→ WHAT THE EXERCISE ASKS
Would you retype every entry that follows without altering a word?

→ MATERIAL SHOWN
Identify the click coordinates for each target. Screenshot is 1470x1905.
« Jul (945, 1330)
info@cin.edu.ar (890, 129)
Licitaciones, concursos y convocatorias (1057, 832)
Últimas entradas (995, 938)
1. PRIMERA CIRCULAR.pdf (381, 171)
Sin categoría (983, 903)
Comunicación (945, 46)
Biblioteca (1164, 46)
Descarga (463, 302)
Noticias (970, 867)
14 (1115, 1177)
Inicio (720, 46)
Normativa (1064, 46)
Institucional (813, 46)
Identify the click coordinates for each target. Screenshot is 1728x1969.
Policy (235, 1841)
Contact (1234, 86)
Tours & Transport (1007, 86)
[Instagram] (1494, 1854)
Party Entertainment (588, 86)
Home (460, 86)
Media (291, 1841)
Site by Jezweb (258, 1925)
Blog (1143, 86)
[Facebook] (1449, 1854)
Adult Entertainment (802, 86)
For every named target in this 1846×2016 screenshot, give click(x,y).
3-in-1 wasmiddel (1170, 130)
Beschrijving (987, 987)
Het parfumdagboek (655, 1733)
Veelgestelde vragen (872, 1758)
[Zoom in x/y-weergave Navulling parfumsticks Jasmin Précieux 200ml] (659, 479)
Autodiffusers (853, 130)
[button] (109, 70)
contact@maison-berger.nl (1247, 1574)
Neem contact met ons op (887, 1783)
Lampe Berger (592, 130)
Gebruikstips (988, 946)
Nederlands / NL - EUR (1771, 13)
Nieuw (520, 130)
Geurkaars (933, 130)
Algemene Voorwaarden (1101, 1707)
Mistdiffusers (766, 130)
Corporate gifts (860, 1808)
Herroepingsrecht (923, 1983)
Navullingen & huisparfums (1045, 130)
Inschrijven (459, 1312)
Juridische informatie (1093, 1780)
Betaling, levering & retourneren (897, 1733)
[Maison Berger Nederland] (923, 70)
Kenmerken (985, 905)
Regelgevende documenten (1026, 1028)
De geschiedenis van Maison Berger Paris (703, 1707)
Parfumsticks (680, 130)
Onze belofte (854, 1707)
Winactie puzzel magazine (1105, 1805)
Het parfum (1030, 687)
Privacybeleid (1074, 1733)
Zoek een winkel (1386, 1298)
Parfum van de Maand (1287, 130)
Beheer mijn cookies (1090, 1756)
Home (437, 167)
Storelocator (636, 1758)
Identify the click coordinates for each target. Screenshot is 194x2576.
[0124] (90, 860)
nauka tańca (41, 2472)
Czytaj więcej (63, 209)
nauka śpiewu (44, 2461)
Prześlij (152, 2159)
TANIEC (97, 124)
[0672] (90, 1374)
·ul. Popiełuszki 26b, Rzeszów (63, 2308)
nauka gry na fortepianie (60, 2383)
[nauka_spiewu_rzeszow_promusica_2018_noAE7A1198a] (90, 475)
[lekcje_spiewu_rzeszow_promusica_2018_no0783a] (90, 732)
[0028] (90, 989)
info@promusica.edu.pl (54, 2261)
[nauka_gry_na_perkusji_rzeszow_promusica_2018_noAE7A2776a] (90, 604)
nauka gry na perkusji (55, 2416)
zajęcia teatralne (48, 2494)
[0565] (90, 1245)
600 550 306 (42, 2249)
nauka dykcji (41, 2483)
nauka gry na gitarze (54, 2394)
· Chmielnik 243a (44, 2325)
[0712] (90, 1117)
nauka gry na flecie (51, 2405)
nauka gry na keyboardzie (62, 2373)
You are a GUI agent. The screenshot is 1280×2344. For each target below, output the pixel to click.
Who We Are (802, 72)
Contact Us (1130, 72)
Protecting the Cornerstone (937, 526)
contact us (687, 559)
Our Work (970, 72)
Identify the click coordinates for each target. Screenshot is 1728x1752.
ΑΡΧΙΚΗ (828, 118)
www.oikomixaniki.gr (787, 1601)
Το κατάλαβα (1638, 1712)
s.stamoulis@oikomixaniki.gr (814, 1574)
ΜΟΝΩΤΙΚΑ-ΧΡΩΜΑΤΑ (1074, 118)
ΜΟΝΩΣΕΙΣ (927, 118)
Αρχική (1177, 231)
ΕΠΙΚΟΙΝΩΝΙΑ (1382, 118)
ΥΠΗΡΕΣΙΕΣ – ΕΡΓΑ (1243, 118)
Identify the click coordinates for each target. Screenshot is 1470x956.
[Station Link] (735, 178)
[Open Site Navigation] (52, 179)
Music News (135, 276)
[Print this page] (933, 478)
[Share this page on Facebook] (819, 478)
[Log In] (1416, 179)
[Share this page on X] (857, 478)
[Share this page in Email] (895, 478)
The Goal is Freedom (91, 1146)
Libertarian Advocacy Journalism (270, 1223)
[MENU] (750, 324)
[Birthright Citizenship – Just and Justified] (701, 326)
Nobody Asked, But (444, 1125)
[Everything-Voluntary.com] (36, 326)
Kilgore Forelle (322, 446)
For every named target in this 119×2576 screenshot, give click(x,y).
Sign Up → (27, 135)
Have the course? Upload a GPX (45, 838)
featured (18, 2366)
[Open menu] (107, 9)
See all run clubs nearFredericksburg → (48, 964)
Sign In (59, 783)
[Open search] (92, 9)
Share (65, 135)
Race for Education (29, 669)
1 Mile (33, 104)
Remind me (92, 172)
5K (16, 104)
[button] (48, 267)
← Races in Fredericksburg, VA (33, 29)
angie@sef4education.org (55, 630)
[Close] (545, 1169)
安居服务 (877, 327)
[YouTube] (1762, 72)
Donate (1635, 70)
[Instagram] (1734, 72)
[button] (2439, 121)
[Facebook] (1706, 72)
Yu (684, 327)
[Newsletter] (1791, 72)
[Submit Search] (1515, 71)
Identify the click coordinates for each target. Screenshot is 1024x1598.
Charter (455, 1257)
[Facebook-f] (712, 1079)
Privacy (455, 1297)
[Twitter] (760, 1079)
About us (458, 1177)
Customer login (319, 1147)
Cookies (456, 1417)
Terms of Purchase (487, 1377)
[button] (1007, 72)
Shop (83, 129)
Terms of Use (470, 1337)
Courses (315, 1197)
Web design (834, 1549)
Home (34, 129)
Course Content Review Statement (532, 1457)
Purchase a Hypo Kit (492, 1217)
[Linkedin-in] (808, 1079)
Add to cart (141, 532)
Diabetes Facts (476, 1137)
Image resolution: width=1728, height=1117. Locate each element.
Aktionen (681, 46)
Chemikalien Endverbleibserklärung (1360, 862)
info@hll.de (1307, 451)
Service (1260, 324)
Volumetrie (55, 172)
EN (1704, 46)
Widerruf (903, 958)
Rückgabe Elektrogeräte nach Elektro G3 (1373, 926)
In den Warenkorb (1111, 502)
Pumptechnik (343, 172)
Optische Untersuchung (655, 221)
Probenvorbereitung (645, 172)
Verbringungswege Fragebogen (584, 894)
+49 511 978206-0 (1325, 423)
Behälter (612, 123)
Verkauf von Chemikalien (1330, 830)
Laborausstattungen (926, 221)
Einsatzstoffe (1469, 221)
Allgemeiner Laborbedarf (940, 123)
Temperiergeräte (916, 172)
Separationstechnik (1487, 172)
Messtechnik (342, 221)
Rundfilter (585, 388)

→ ANSWER TO THE EXERCISE
Identify the click coordinates for each target. Screenshot is 1470x1905.
« Jul (945, 1330)
info@cin.edu.ar (890, 129)
Licitaciones, concursos y convocatorias (1057, 832)
Últimas entradas (995, 938)
1. PRIMERA CIRCULAR.pdf (381, 171)
Sin categoría (983, 903)
Comunicación (945, 46)
Biblioteca (1164, 46)
Descarga (463, 302)
Noticias (970, 867)
14 (1115, 1177)
Inicio (720, 46)
Normativa (1064, 46)
Institucional (813, 46)
Identify the click coordinates for each target. Screenshot is 1728x1969.
Policy (235, 1841)
Contact (1234, 86)
Tours & Transport (1007, 86)
[Instagram] (1494, 1854)
Party Entertainment (588, 86)
Home (460, 86)
Media (291, 1841)
Site by Jezweb (258, 1925)
Blog (1143, 86)
[Facebook] (1449, 1854)
Adult Entertainment (802, 86)
For every named target in this 1846×2016 screenshot, give click(x,y).
3-in-1 wasmiddel (1170, 130)
Beschrijving (987, 987)
Het parfumdagboek (655, 1733)
Veelgestelde vragen (872, 1758)
[Zoom in x/y-weergave Navulling parfumsticks Jasmin Précieux 200ml] (659, 479)
Autodiffusers (853, 130)
[button] (109, 70)
contact@maison-berger.nl (1247, 1574)
Neem contact met ons op (887, 1783)
Lampe Berger (592, 130)
Gebruikstips (988, 946)
Nederlands / NL - EUR (1771, 13)
Nieuw (520, 130)
Geurkaars (933, 130)
Algemene Voorwaarden (1101, 1707)
Mistdiffusers (766, 130)
Corporate gifts (860, 1808)
Herroepingsrecht (923, 1983)
Navullingen & huisparfums (1045, 130)
Inschrijven (459, 1312)
Juridische informatie (1093, 1780)
Betaling, levering & retourneren (897, 1733)
[Maison Berger Nederland] (923, 70)
Kenmerken (985, 905)
Regelgevende documenten (1026, 1028)
De geschiedenis van Maison Berger Paris (703, 1707)
Parfumsticks (680, 130)
Onze belofte (854, 1707)
Winactie puzzel magazine (1105, 1805)
Het parfum (1030, 687)
Privacybeleid (1074, 1733)
Zoek een winkel (1386, 1298)
Parfum van de Maand (1287, 130)
Beheer mijn cookies (1090, 1756)
Home (437, 167)
Storelocator (636, 1758)
Identify the click coordinates for each target. Screenshot is 194x2576.
[0124] (90, 860)
nauka tańca (41, 2472)
Czytaj więcej (63, 209)
nauka śpiewu (44, 2461)
Prześlij (152, 2159)
TANIEC (97, 124)
[0672] (90, 1374)
·ul. Popiełuszki 26b, Rzeszów (63, 2308)
nauka gry na fortepianie (60, 2383)
[nauka_spiewu_rzeszow_promusica_2018_noAE7A1198a] (90, 475)
[lekcje_spiewu_rzeszow_promusica_2018_no0783a] (90, 732)
[0028] (90, 989)
info@promusica.edu.pl (54, 2261)
[nauka_gry_na_perkusji_rzeszow_promusica_2018_noAE7A2776a] (90, 604)
nauka gry na perkusji (55, 2416)
zajęcia teatralne (48, 2494)
[0565] (90, 1245)
600 550 306 (42, 2249)
nauka dykcji (41, 2483)
nauka gry na gitarze (54, 2394)
· Chmielnik 243a (44, 2325)
[0712] (90, 1117)
nauka gry na flecie (51, 2405)
nauka gry na keyboardzie (62, 2373)
You are a GUI agent. The screenshot is 1280×2344. For each target below, output the pixel to click.
Who We Are (802, 72)
Contact Us (1130, 72)
Protecting the Cornerstone (937, 526)
contact us (687, 559)
Our Work (970, 72)
Identify the click coordinates for each target. Screenshot is 1728x1752.
ΑΡΧΙΚΗ (828, 118)
www.oikomixaniki.gr (787, 1601)
Το κατάλαβα (1638, 1712)
s.stamoulis@oikomixaniki.gr (814, 1574)
ΜΟΝΩΤΙΚΑ-ΧΡΩΜΑΤΑ (1074, 118)
ΜΟΝΩΣΕΙΣ (927, 118)
Αρχική (1177, 231)
ΕΠΙΚΟΙΝΩΝΙΑ (1382, 118)
ΥΠΗΡΕΣΙΕΣ – ΕΡΓΑ (1243, 118)
Identify the click coordinates for each target. Screenshot is 1470x956.
[Station Link] (735, 178)
[Open Site Navigation] (52, 179)
Music News (135, 276)
[Print this page] (933, 478)
[Share this page on Facebook] (819, 478)
[Log In] (1416, 179)
[Share this page on X] (857, 478)
[Share this page in Email] (895, 478)
The Goal is Freedom (91, 1146)
Libertarian Advocacy Journalism (270, 1223)
[MENU] (750, 324)
[Birthright Citizenship – Just and Justified] (701, 326)
Nobody Asked, But (444, 1125)
[Everything-Voluntary.com] (36, 326)
Kilgore Forelle (322, 446)
For every named target in this 119×2576 screenshot, give click(x,y).
Sign Up → (27, 135)
Have the course? Upload a GPX (45, 838)
featured (18, 2366)
[Open menu] (107, 9)
See all run clubs nearFredericksburg → (48, 964)
Sign In (59, 783)
[Open search] (92, 9)
Share (65, 135)
Race for Education (29, 669)
1 Mile (33, 104)
Remind me (92, 172)
5K (16, 104)
[button] (48, 267)
← Races in Fredericksburg, VA (33, 29)
angie@sef4education.org (55, 630)
[Close] (545, 1169)
安居服务 (877, 327)
[YouTube] (1762, 72)
Donate (1635, 70)
[Instagram] (1734, 72)
[button] (2439, 121)
[Facebook] (1706, 72)
Yu (684, 327)
[Newsletter] (1791, 72)
[Submit Search] (1515, 71)
Identify the click coordinates for each target. Screenshot is 1024x1598.
Charter (455, 1257)
[Facebook-f] (712, 1079)
Privacy (455, 1297)
[Twitter] (760, 1079)
About us (458, 1177)
Customer login (319, 1147)
Cookies (456, 1417)
Terms of Purchase (487, 1377)
[button] (1007, 72)
Shop (83, 129)
Terms of Use (470, 1337)
Courses (315, 1197)
Web design (834, 1549)
Home (34, 129)
Course Content Review Statement (532, 1457)
Purchase a Hypo Kit (492, 1217)
[Linkedin-in] (808, 1079)
Add to cart (141, 532)
Diabetes Facts (476, 1137)
Image resolution: width=1728, height=1117. Locate each element.
Aktionen (681, 46)
Chemikalien Endverbleibserklärung (1360, 862)
info@hll.de (1307, 451)
Service (1260, 324)
Volumetrie (55, 172)
EN (1704, 46)
Widerruf (903, 958)
Rückgabe Elektrogeräte nach Elektro G3 (1373, 926)
In den Warenkorb (1111, 502)
Pumptechnik (343, 172)
Optische Untersuchung (655, 221)
Probenvorbereitung (645, 172)
Verbringungswege Fragebogen (584, 894)
+49 511 978206-0 (1325, 423)
Behälter (612, 123)
Verkauf von Chemikalien (1330, 830)
Laborausstattungen (926, 221)
Einsatzstoffe (1469, 221)
Allgemeiner Laborbedarf (940, 123)
Temperiergeräte (916, 172)
Separationstechnik (1487, 172)
Messtechnik (342, 221)
Rundfilter (585, 388)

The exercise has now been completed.